Brief - Read the lines below and count those that have the word "width". Respond with the number only.

Excerpts from a dataset -
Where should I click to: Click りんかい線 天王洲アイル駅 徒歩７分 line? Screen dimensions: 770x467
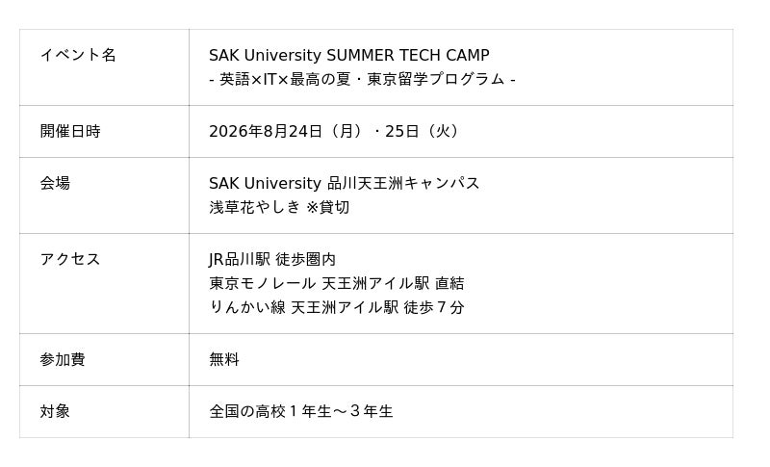336,307
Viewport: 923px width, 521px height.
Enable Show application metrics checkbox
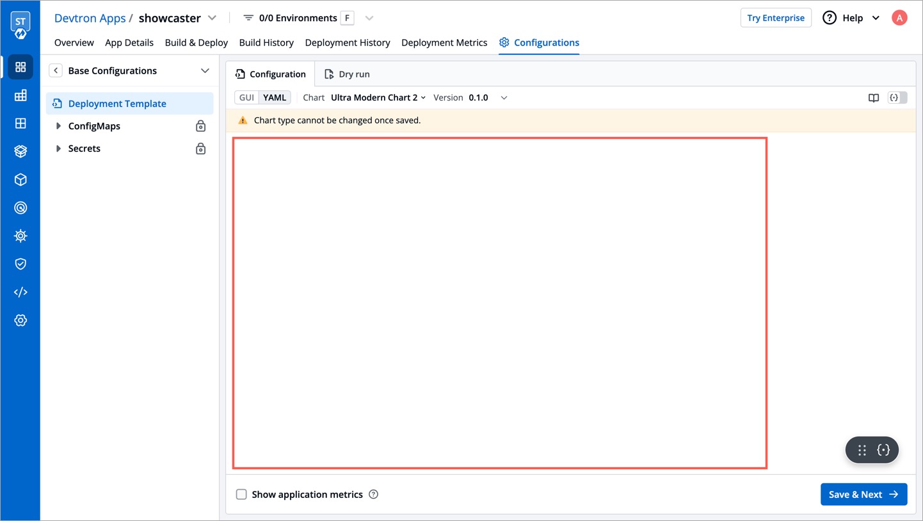point(241,495)
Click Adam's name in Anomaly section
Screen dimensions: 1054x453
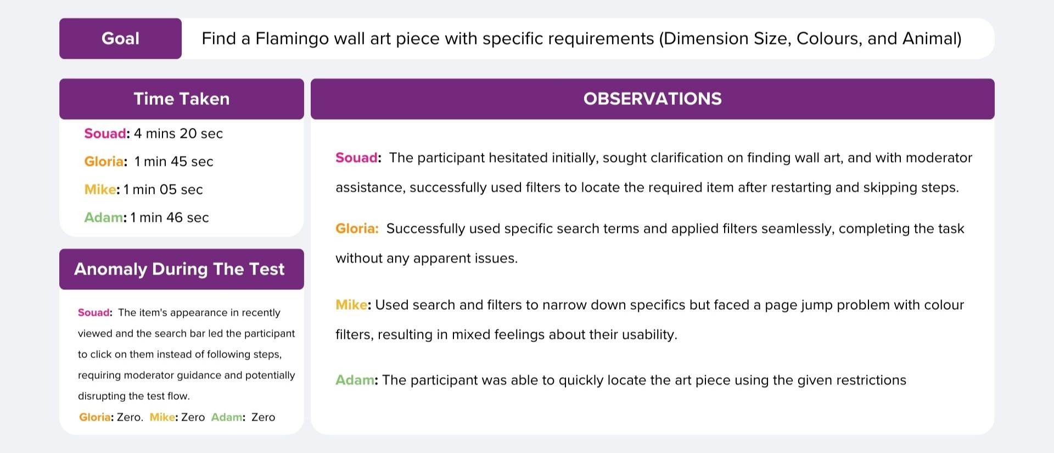point(226,417)
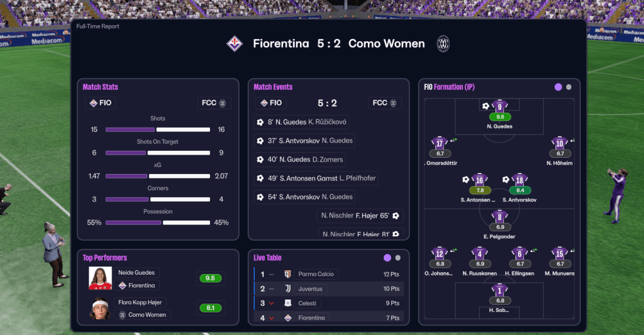Screen dimensions: 644x335
Task: Click Neide Guedes portrait thumbnail
Action: (101, 278)
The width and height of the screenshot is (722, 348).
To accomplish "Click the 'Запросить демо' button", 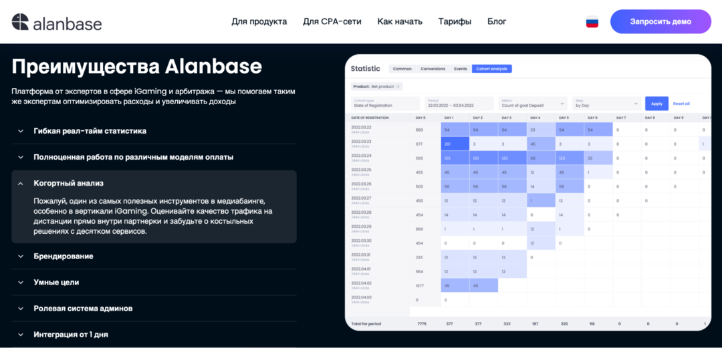I will point(660,21).
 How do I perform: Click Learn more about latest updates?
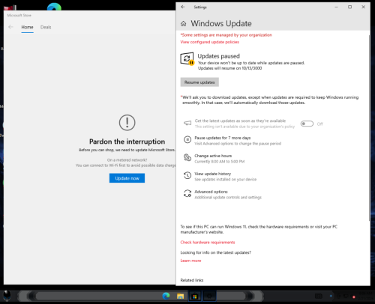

Exercise answer - 2